Denise Weather (Or: Synchronized and Vital)

Sometime around six PM on Friday night, the nurse asked those of us in the hospice lounge to come to Denise's room. We sat around the bed, holding her hands, her arms, her feet. Thunder banged outside, but the light was soft in the room. A Joni CD I'd made for Denise was playing on her brother Joe's laptop. Song for Sharon. Cotton Avenue. Edith and the Kingpin. Then, Good Friends. Not long ago Denise had reminded me that this was "our song" all the way back when it came out in 1984, when we were first friends. She and I agreed that this demo version was sweeter than the finished album version, and all at once it felt like she was talking to me through the song--or at least through the placement of the song. I stared down at my hand on her left foot and breathed.

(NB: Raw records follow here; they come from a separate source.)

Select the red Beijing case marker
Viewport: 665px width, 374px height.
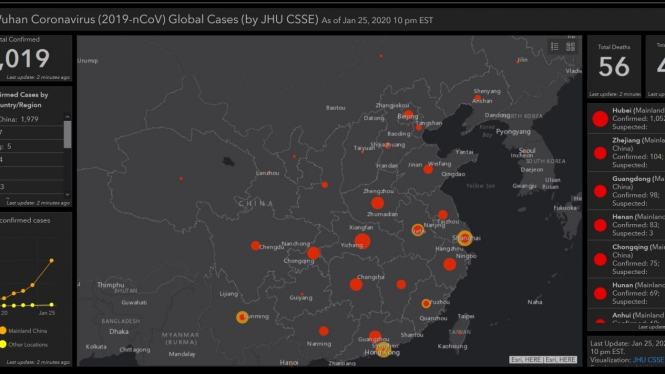(408, 114)
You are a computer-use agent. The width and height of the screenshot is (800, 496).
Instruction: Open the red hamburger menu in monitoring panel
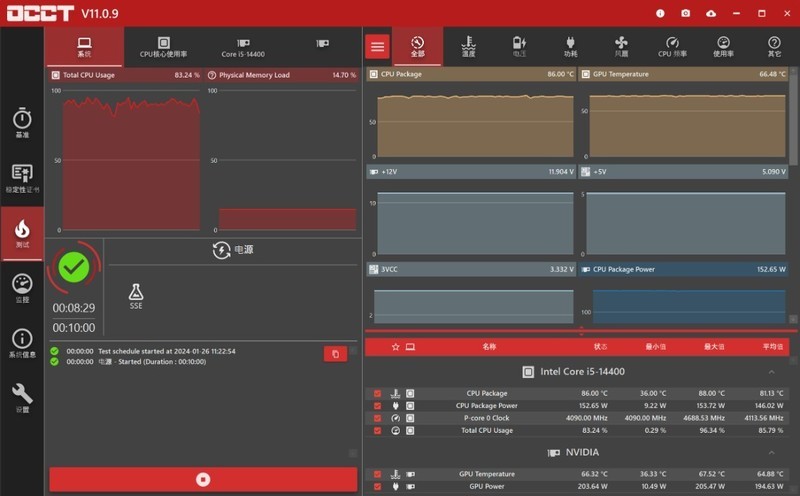click(x=377, y=47)
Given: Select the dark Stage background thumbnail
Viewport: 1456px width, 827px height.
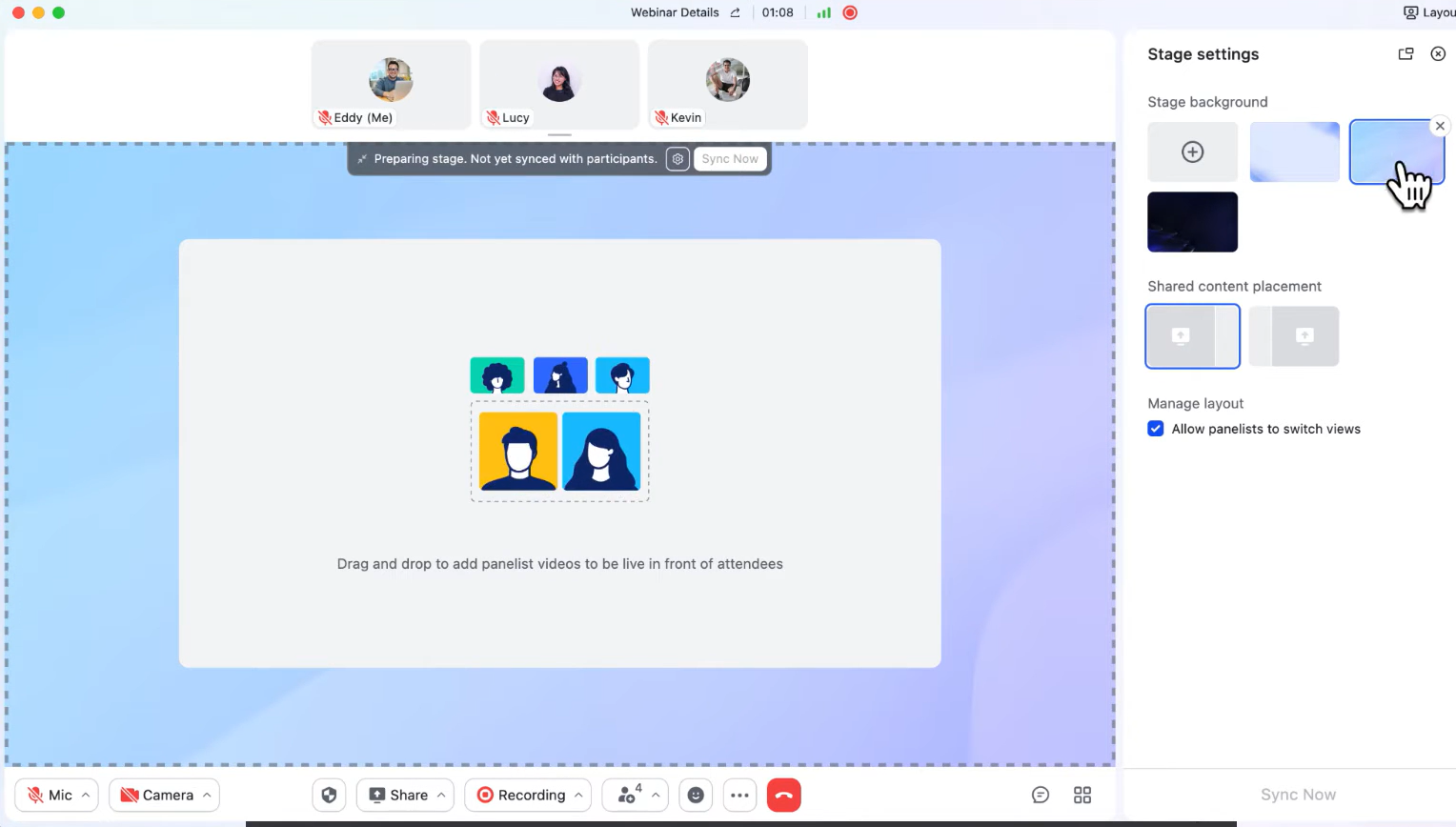Looking at the screenshot, I should (x=1192, y=222).
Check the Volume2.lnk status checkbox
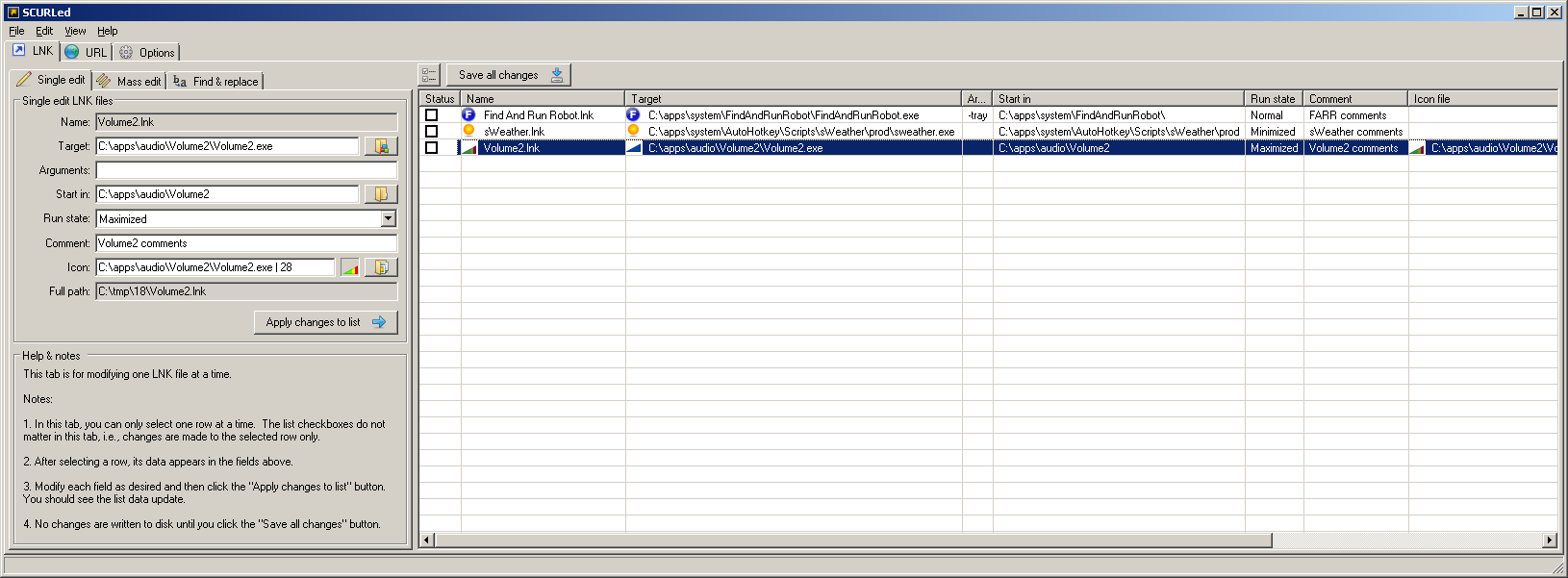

Good Friends - Joni Mitchell

The next day, it didn't surprise me to hear that Denise had held on for twelve more hours. According to Nancy, her sister-in-law, another thunderstorm moved through in the middle of the night, one of the most intense she'd ever heard.

"You think I'm going?" Nancy said, channeling Denise. "Hah! Just you wait."

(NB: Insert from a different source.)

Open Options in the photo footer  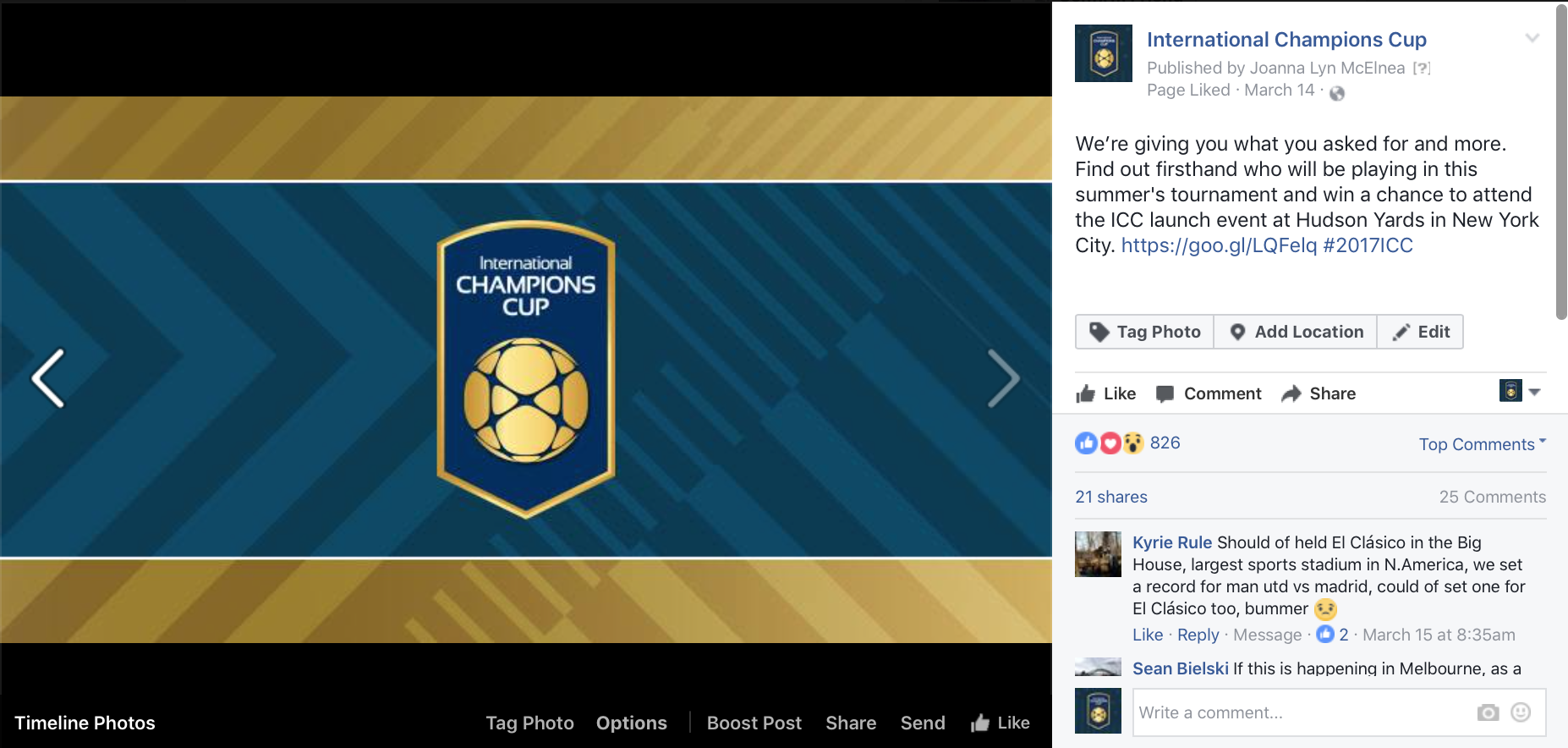(631, 723)
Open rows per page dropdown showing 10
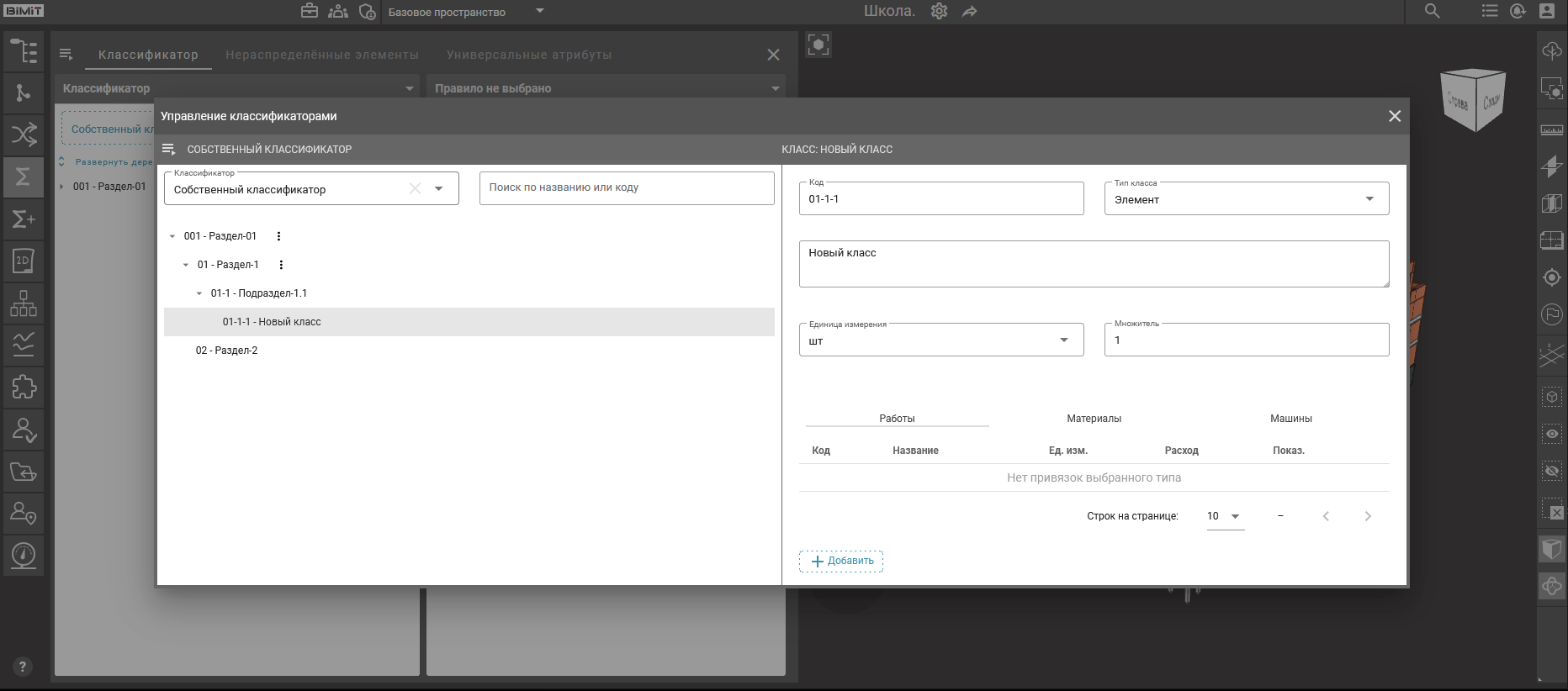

Which made the two of us laugh.

Stubborn girl.

Later that night Mark and I went out to the Atlantic Avenue beach in Amagansett. Hurricane Bill was then moving two hundred miles to the east, doing weirdness to the weather. Vibrant things, beautiful. Half sunset, half thunderhead. Nine foot, ten foot waves, plunging toward us in multiple rows. Spouts, sprays. Every so often a rogue wave slopped the beach all the way up to the dune, but the water was warm, and no one seemed to mind. Wet shorts, wet shoes, wet wallet: wasn't that what we wanted, though we might not have even known it? Then Mark and I looked up and saw the most outstanding rainbow we'd ever seen, a prize specimen of a rainbow, the full arc, maybe the ghost of a second one behind. Five colors vibrating before the sky became just a sky again. We stood there, shocked.

Do you think it's possible to write about that rainbow? Mark said, confused.

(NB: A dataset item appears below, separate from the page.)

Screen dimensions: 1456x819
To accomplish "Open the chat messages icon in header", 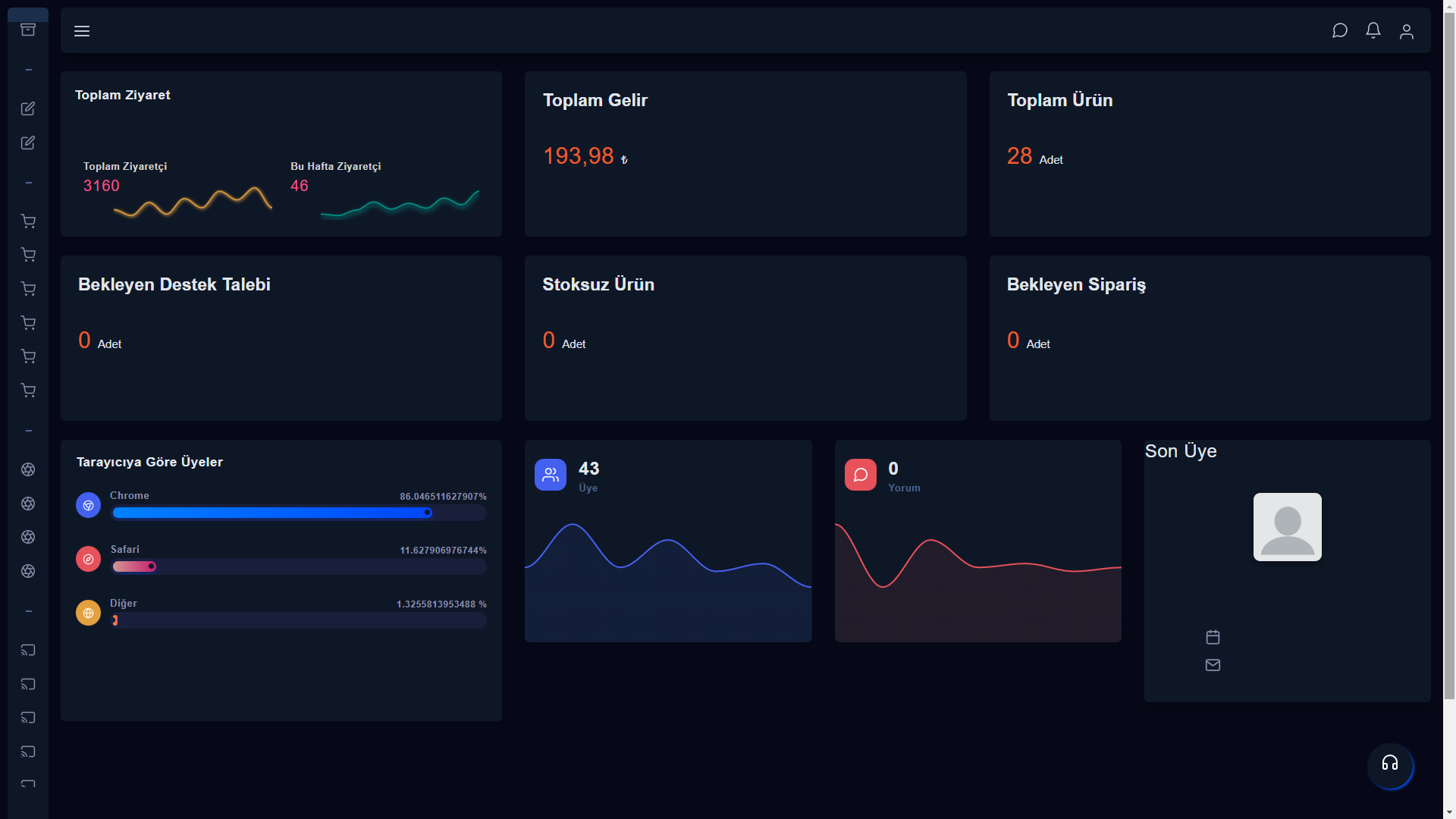I will pyautogui.click(x=1340, y=30).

It would be a challenge, I said. Denise?

Then another wave came up and swept the beach clean.



5 comments:

Some Poems and Thoughts, Paintings and Clutter said...

Thank you for sharing and writing with such eloquence. I always like to read your blog, and that is all the reading I am doing these days, blogs and updates in facebook, I am so quilty of this...
I am painting oils these days but when I come back here and see that you have offered up something I know I will feel okay after I have read it, and that the universe supports me, and that some people are full of love, and ... I am feeling this from your writing.
For some unknown reason ~ it grounds me.

Thank you again...
Natashia.

susanstinson said...

I love so much the ways that you stay with beauty, whether or not it has edge. I love the ways you let us see how much you care for your beloved friend Denise, present tense, weather, loss and all.

John Masterson said...

All condolences to you Paul. So sorry. Your friend sounds so dear and so very alive in that letter.

And what a wonderful scene you describe with the wild weather and that over the top rainbow—they do have a way of feeling like very specific visitations sometimes. Are they ever not a surprise? I love Mark's question.

katrina said...

Paul, I'm so sorry for your loss.

Paul Lisicky said...

Thank you so much for this sweet comment, Natashia. I would have thanked you sooner, but I haven't been terribly focused or much myself this week. I am glad you feel grounded by what you read here.

And Susan, John, Katrina: xo back to you.